Но вот что-то как-то не так становится. То ли жара достает, несмотря на утро. То ли опять сосуды больные тревожат. Но только как-то неспокойно мне на душе. Очень неспокойно. Мы еще продолжаем с сыном говорить о чем-то, как вдруг я замечаю, что и у него на лбу испарина и зрачки расширенные. Страх у него на лице. Мы продолжаем идти этот коротенький квартал, но уже молча. Потому что все наше внимание теперь приковано к тому, чего здесь быть никак не должно. Я еще не понимаю того, что же здесь в городе стало лишним? Как вдруг сын мой останавливается и мне говорит

– Пап, – говорит он мне, – куда вдруг все подевалось? —

И тут только я соображаю, что не излишки чего-то меня тревожат, а напротив, нехватка. Нет людей в городе. И машин нет. И автобусов с троллейбусами тоже нет. Вдоль всей центральной улицы, насколько хватает глаз. В воскресный день, в двухсоттысячном городе, когда все забито народом и транспортом, нет ни людей, ни этого самого транспорта. Мы с сыном стоим и тупо пялимся на нетронутую пыль, которой покрыт асфальт проезжей части проспекта Ленина. Мы уже достигли точки встречи с Михаилом, но его тоже нигде не видно. Я вновь беру телефон и нажимаю цифру три.

– Ты где? – Снова задаю я ему тот же вопрос.

– Стою на перекрестке Ленина и Ломоносова. – Отвечает он мне в трубку.

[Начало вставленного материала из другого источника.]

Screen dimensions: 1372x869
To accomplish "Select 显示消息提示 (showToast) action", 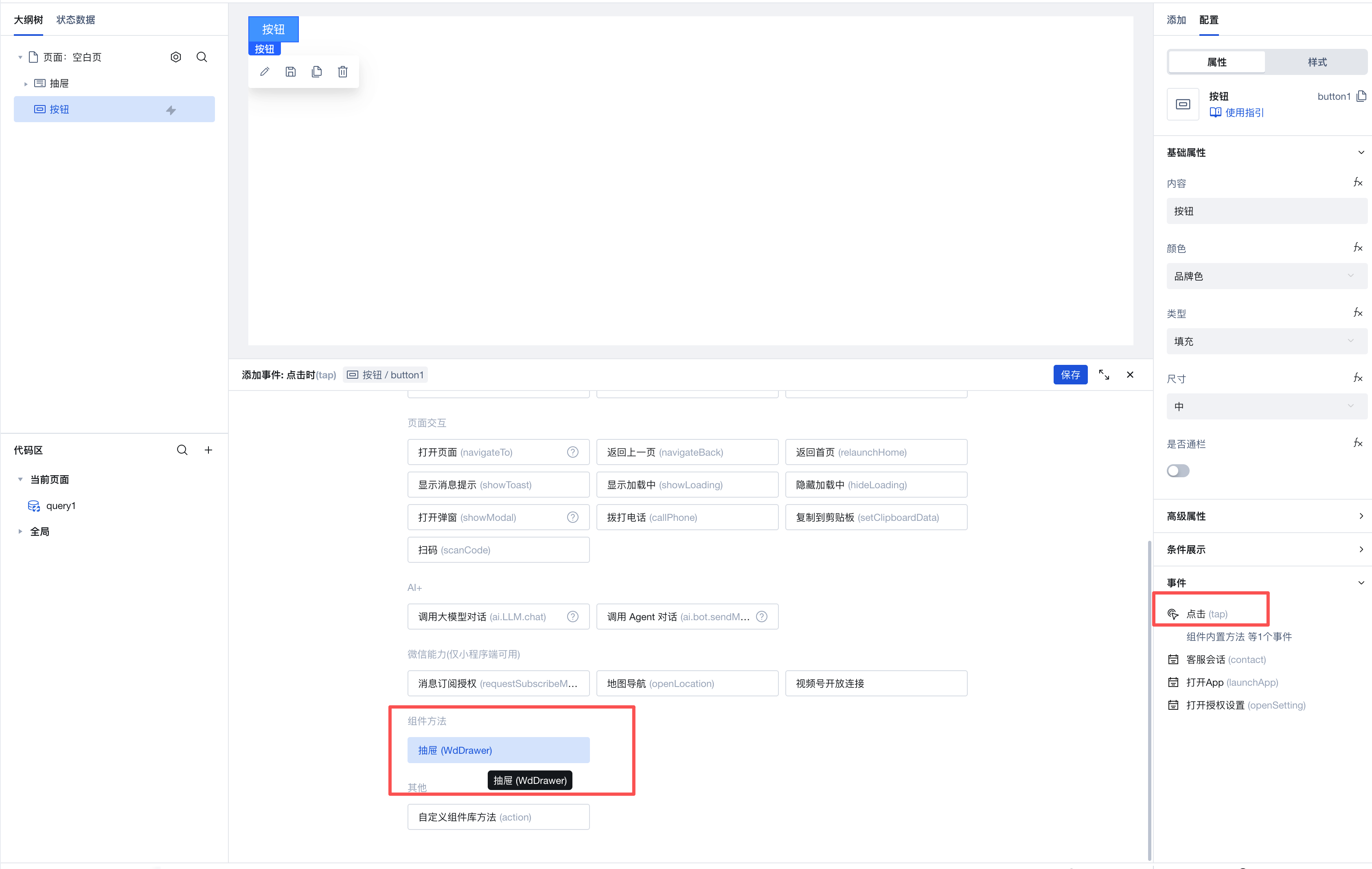I will pos(498,485).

И от этого ответа меня вдруг прошибает холодный пот, несмотря на жару. Потому что это как раз мы с сыном стоим на этом самом перекрестке. А не он. Его тут нет!

– Мишаня, – говорю ему я голосом предельно спокойным, – посмотри вокруг себя там, где ты стоишь, все ли в порядке с гор… Все ли… Блин! Нет ли вокруг тебя чего-то странного? – И я замечаю, что сотовая связь начинает давать сбой. Потому что его ответ становится прерывистым.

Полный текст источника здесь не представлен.